So I want to reiterate here, HEIF is a container format.

Not too similar to the QuickTime movie file format.

It's got many more options and a lot more flexibility than a JPEG file format.

Now, our image payload is encoded using HEVC.

And as we've learned, that provides great compression improvements over JPEG, up to 2X.

We also encode the image payload as 512 x 512 tiles.

And amongst other advantages, that provides great flexibility for fast incremental loading of high resolution content.

We also have a 320 x 240 embedded thumbnail, which is four times the resolution but only twice the size of our current 160 x 120 JPEG embedded thumbnail.

Why can we do this?

Because the thumbnail was also encoded using HEVC.

We still support an image, EXIF metadata payload compatible with the payload that we capture in our JPEG format.

So HEIF with the HEVC encoded image will be identified in the file system with a new extension .heic or .heic as we call it.

So some will know this is a breakaway from the DCF 8.3 filenaming convention.

So if you have any assumptions with your file name parsers, a variant three character extension, we now have the default still capture format that has four characters.

So where is HEIF decode supported?

It's supported on all of our it's available on all of our supported platforms that have macOS 10.3 or iOS 11 installed but there's a variety of hardware and software support.

For iOS, we have hardware decode on the minimum config of the A9 chip.

An example, of which, is the iPhone 6S or the iPad Pro.

On macOS, we have hardware decode support on the sixth-generation Intel Core, which is the Skylake family of processors.

An example of that machine is the new MacBook with the touchbar, but we have software decode support on all of our supported iOS and macOS devices.

So where do we have HEIF image support?

ImageIO was Apple's lowest level image framework.

And it supports HEIF as a source for decode, incremental loading, metadata, and thumbnail abstraction.

This is in line for their other supported image formats using exactly the same APIs.

Core Image also supports HEIF as a source for real-time image manipulation.

And the PhotoKit APIs which allow access to assets in the photo library also supports direct access to HEIF, but I'll talk about this framework in a little more detail in the coming slides.

Many of Apple's many based applications will also natively work with HEIF.

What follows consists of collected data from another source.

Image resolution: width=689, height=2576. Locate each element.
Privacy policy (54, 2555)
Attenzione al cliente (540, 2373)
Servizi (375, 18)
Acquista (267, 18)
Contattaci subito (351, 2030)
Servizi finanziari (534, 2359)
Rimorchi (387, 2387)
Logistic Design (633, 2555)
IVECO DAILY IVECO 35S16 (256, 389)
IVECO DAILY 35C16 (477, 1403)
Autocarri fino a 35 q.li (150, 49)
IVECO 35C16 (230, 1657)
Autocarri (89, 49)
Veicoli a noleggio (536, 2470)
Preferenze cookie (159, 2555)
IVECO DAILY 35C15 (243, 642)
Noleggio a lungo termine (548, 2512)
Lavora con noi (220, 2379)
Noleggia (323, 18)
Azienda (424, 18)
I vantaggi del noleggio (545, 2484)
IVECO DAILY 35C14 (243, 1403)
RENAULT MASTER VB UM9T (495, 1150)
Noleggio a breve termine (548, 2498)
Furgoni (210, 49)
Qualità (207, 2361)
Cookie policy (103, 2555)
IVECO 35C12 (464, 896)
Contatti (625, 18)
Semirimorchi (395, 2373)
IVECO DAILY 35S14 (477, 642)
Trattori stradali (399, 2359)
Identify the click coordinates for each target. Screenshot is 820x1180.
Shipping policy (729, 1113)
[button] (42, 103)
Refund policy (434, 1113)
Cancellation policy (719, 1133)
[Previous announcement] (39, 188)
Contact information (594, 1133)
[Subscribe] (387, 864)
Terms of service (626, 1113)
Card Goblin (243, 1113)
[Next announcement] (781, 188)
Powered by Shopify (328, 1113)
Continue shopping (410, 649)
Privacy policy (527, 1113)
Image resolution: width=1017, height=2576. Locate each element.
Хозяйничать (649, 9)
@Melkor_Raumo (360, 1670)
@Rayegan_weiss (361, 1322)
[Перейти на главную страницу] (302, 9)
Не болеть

Notable amongst those is photos, preview, Quick Look but there are also many others.

OK. Let's move to our movie format and talk a little bit about Apple captured HEVC movies.

So the changes here aren't as drastic as our newly supported image format.

We're still capturing using the QuickTime file format but with HEVC coded video frames.

As we've learned for Apple captured video, we're getting twice the compression that we're getting from H.264.

And, once again, just to call out again, we're using HEVC to encode both our images and our video formats.

We also support both an 8- and a 10-bit encoding.

So those of you that really care about image quality or deep color, we have a non-real-time, a 10-bit software encoder on macOS to satisfy your needs.

You'll be happy to learn, with this new format, we have retained the three character .mov extensions, so you won't have to update any of your filename parsers for this media format.

OK. So where do we have decode support for HEVC movies?

So we have both 8- and 10-bit decode which is available on all our supported platforms with, once again, macOS 10.13 and iOS 11, but there's a variety of hardware and software support.

So in iOS, we have both 8- and 10-bit hardware decode on the minimum config of the A9 chip.

Once again, the iPhone 6S is an example there.

For macOS, we have 8-bit hardware decode in sixth-generation Intel Core processor which is the Skylake family of processors.

And we have 10-bit hardware decode support on the seventh-generation Intel Core processors or the Kaby Lake family of processors.

And we have both 8- and 10-bit software decode across all of our supported macOS and iOS platforms.

OK. So where do we support HEVC movies?

AVFoundation is the primal framework to manage movies.

And it supports play, create, and edit workflows for HEVC content.

Once again, PhotoKit will vend original HEVC movies.

WebKit will also playback HEVC movies but only on devices that have hardware acceleration and all macOS desktops.

There's also support to encourage HLS streams using HEVC.

This represents a great opportunity to improve network throughput.

And, in fact, the session directly after this is going to talk about this initiative in much more detail.

Also, we have many Apple applications that will natively work with HEVC movies, you know, QuickTime player, Quick Look photos but also FaceTime.

This is a great example of HEVC usage to greatly improve network throughput.

So we have decode support for HEVC across all of our devices.

What about playback?

This is where the distinction between decodable and playable is very important and particularly so with HEVC.

This is unfamiliar territory for many of us.

We don't have hardware acceleration across all supported devices for default capture format.

And this is a problem we haven't had to deal with for a long time as H.264 hardware decode is fairly ubiquitous at this point.

So all of our movie formats are decodable but on some software systems, there will be formats that are much slower than real-time and really only supported for export or transcode workflows.

So how do you make the determination that a format is suitable for playback on a given device?

So AVFoundation, through its API, supports the notion of "isPlayable."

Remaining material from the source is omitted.